I was shocked and saddened when I opened my Wednesday paper to see a bully disguised as an angry parent on the front page. (“Angry parents; After two years of pandemic restrictions, parents are mad as hell”) Is this how to address what you see as a problem — by putting a picture of a man pointing a gun, supporting him as a “domestic terrorist” on your shirt?

The only thing I see that Christine Kraft did right was to take her kids out of public school. What a relief for teachers, school board members and other parents who would like to attend the school board meetings without a threat of being harassed or even shot.

She doesn’t want her kids taught so-called “critical race theory,” even though it isn’t taught at elementary and high school levels. She said she hasn’t read deeply on the subject. Maybe she should do so before opening her mouth. I doubt she knows anything about Christopher Rufo, a conservative activist who invented the critical race theory conflict, recognized a political opportunity, then spread misinformation about it supposedly being taught in schools.

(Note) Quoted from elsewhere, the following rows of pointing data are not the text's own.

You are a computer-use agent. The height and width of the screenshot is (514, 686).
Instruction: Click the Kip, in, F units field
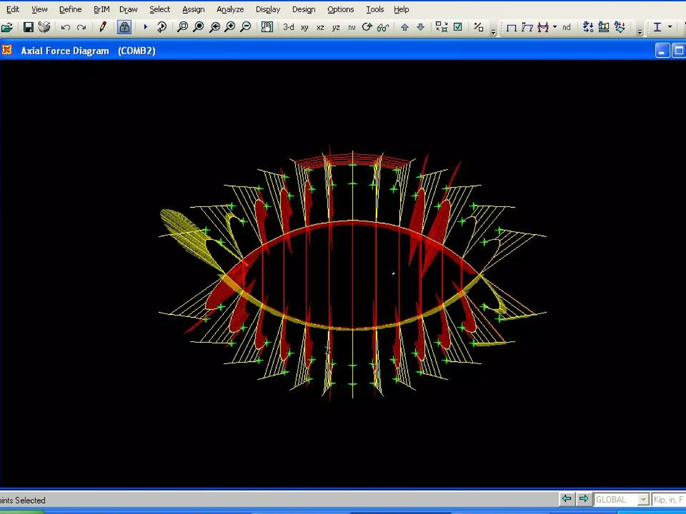tap(668, 500)
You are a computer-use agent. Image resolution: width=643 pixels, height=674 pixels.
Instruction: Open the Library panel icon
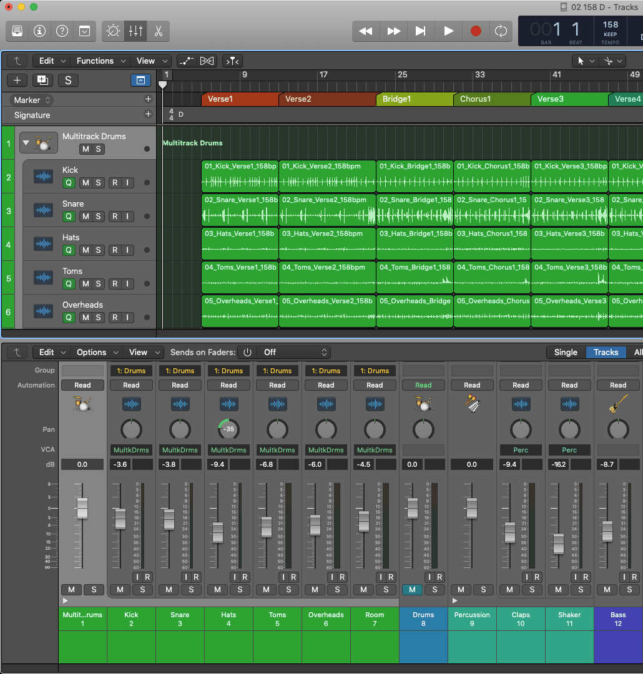coord(17,31)
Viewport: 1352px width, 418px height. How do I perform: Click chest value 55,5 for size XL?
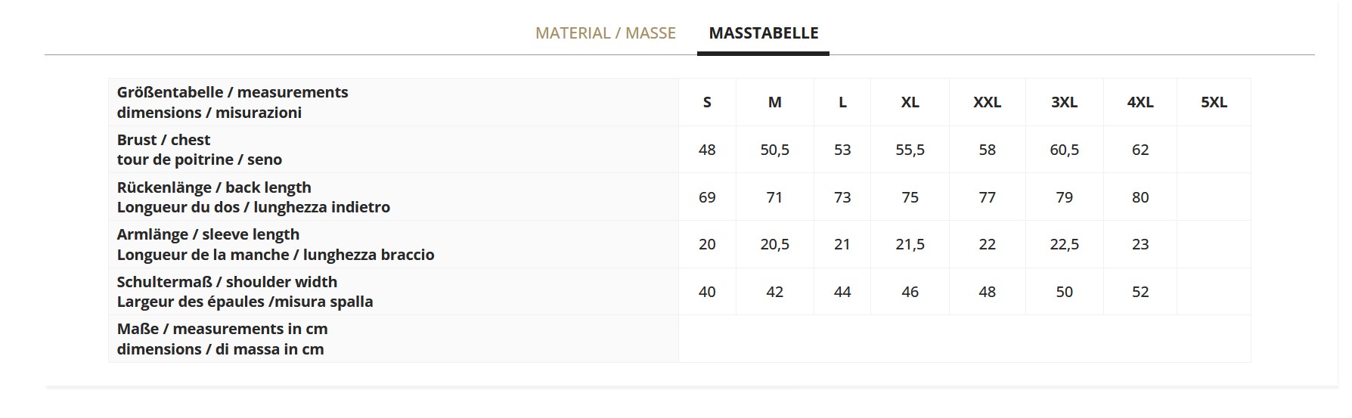pyautogui.click(x=910, y=150)
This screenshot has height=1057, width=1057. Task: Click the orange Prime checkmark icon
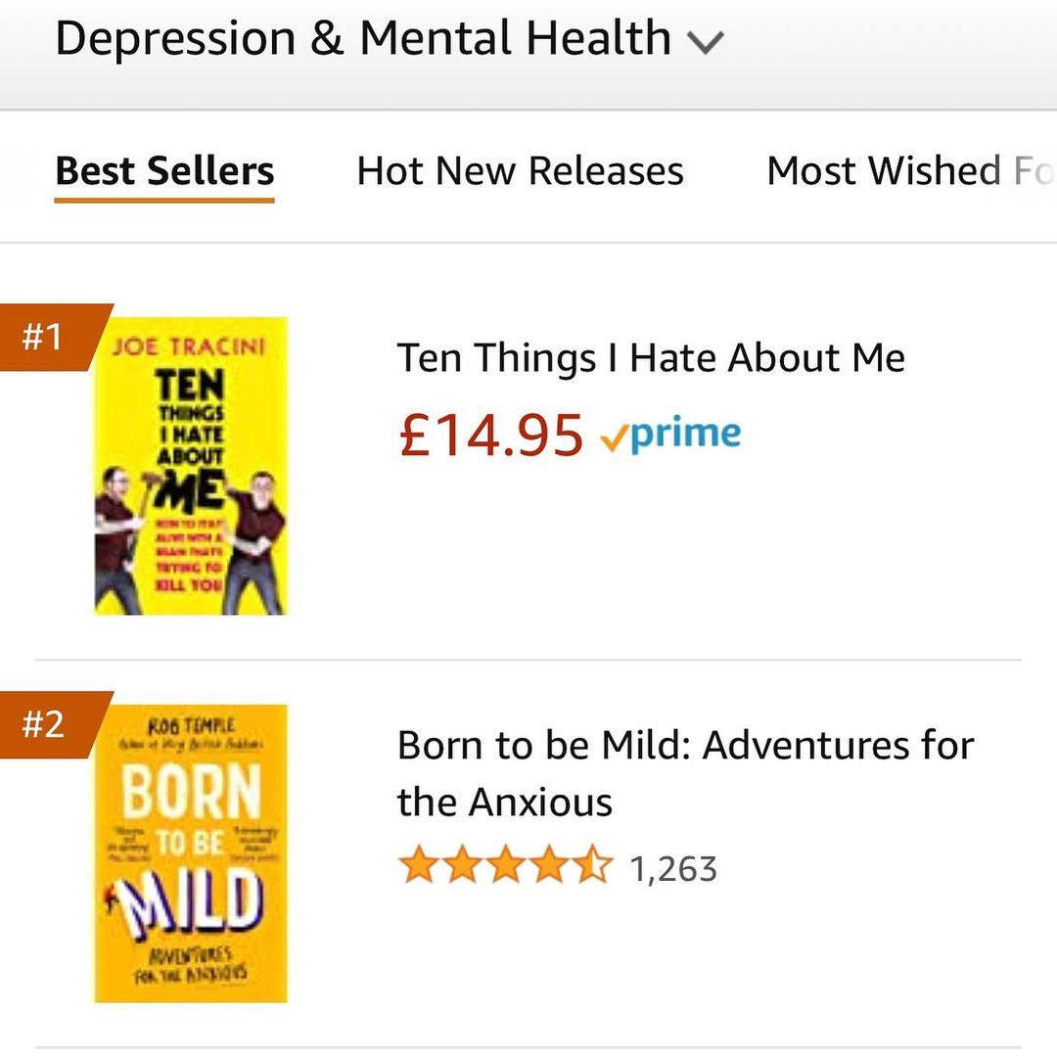(614, 437)
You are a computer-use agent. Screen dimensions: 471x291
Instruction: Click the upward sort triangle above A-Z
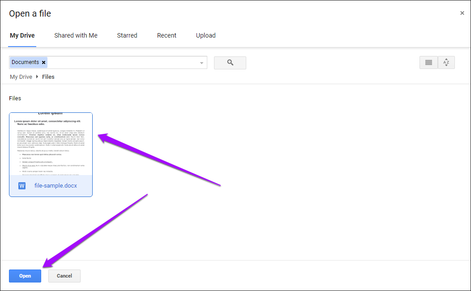(446, 60)
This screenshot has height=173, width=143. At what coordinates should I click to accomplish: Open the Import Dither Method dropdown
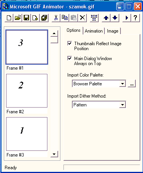pos(122,105)
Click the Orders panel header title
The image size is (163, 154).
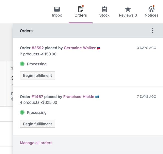coord(26,31)
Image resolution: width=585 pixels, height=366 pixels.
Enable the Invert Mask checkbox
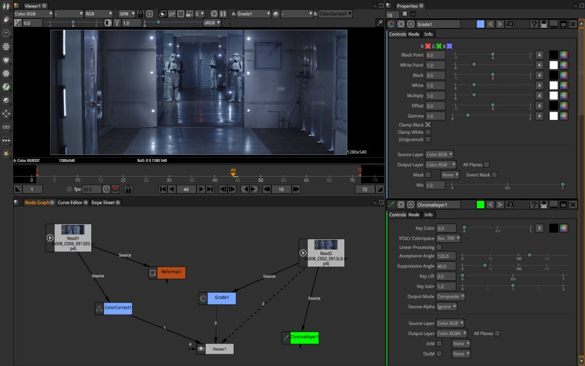point(494,174)
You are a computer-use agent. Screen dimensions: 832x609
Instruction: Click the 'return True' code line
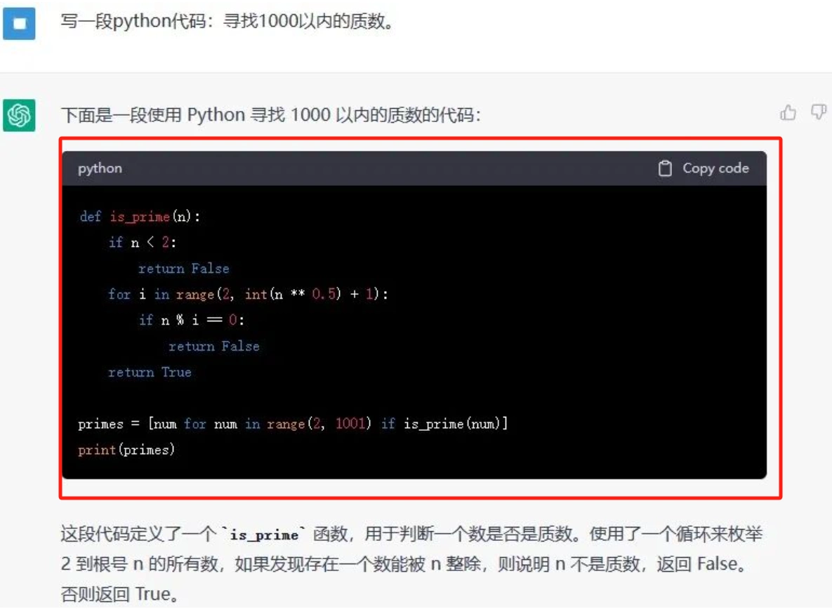(x=150, y=372)
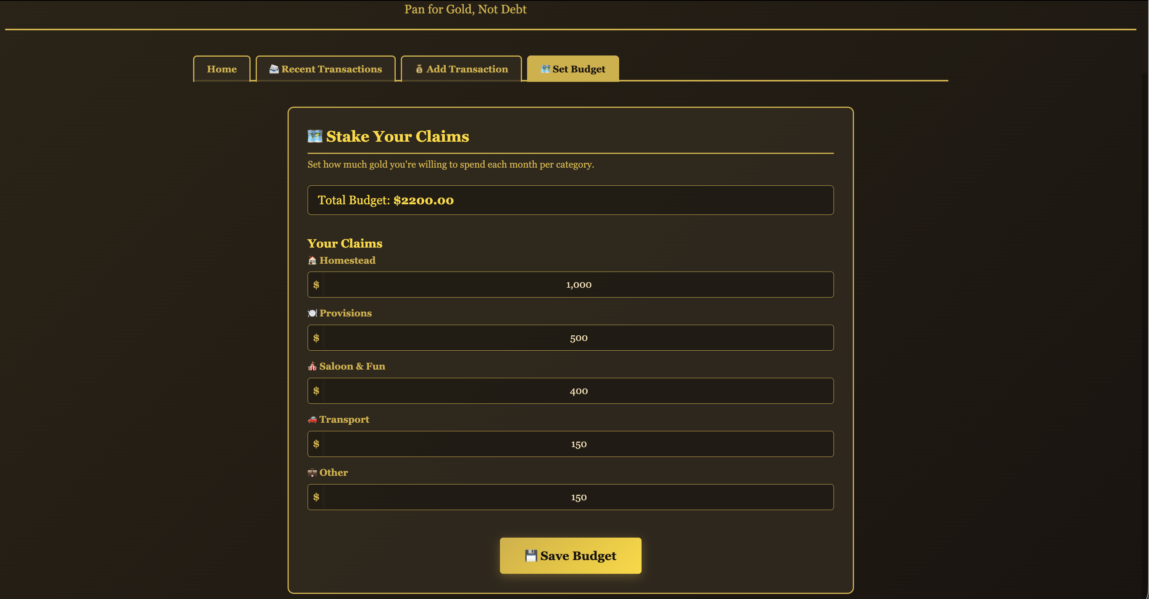The width and height of the screenshot is (1149, 599).
Task: Click the dollar sign in Homestead field
Action: [x=316, y=285]
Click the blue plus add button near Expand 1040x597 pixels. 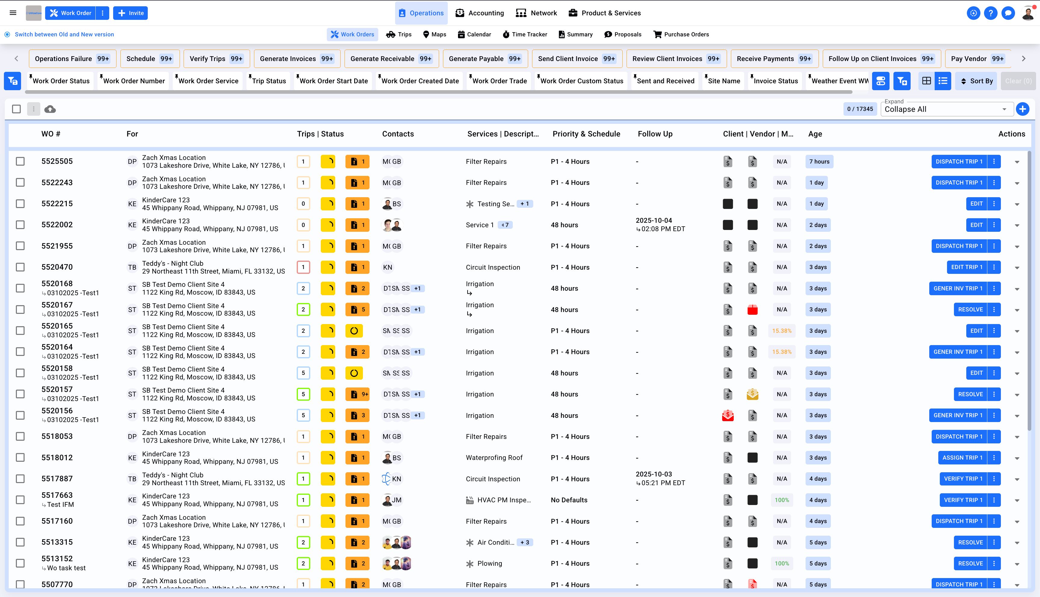click(1022, 109)

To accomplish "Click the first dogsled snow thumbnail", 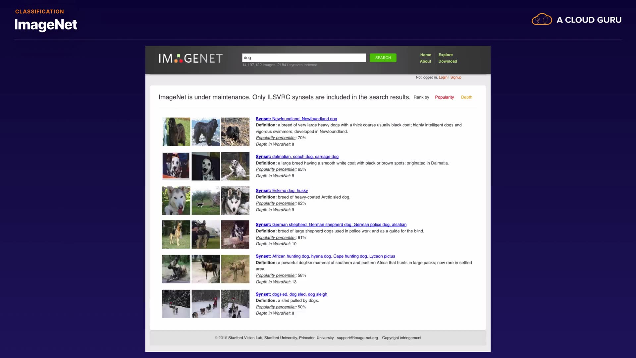I will (x=176, y=304).
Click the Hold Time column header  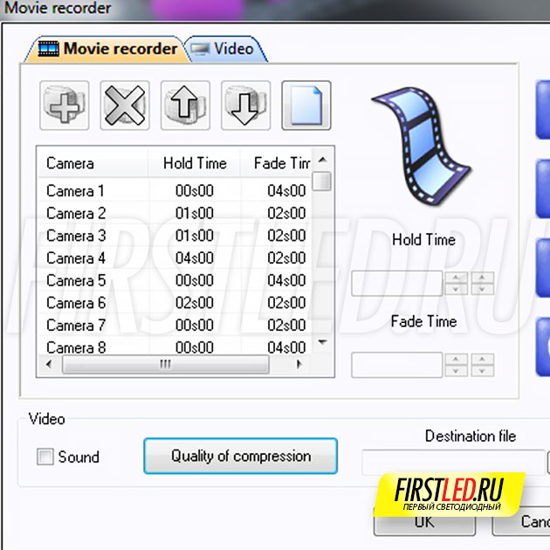(x=194, y=163)
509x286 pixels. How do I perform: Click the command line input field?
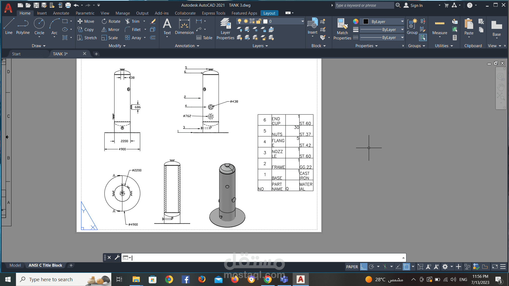pyautogui.click(x=265, y=258)
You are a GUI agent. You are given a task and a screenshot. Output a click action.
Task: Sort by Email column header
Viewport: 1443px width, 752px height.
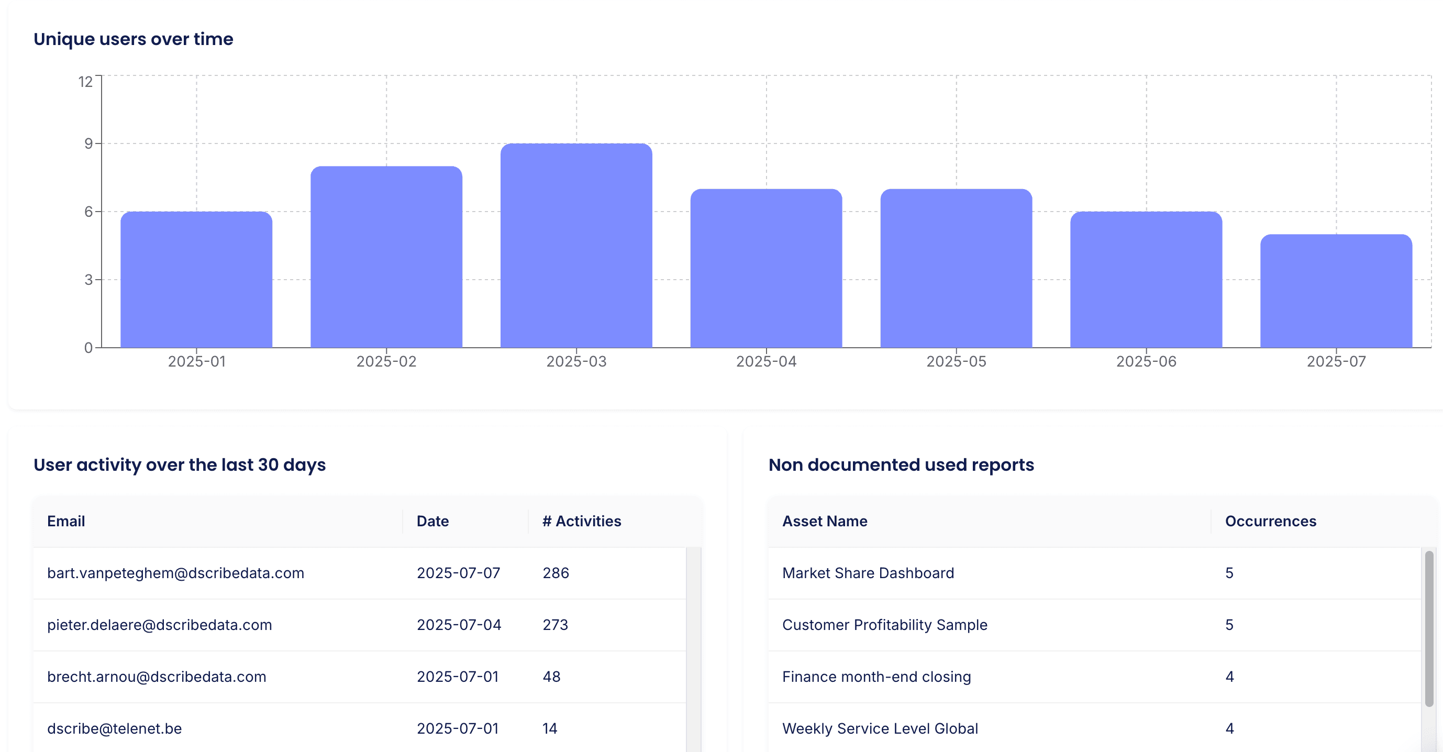coord(66,521)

The way I see it, Kraft is just a busybody bully who goes just the opposite way on anything that is proven good for kids – masks, books and diversity, just to name a few.

- Teri Weiter, Raytown

Money bags

So the battle between the billionaires and millionaires rages on with no regard for the fans as the Major League Baseball lockout goes on. Remember the golden rule: He who has the most gold rules.

- Tom Fournier, Lee’s Summit

Cut it down

Here is a short list of dread diseases for which vaccines are required before admittance to public schools:

polio

chicken pox

diphtheria

measles

mumps

tetanus

whooping cough

smallpox

Are there actually people who don’t want COVID-19 added to this list?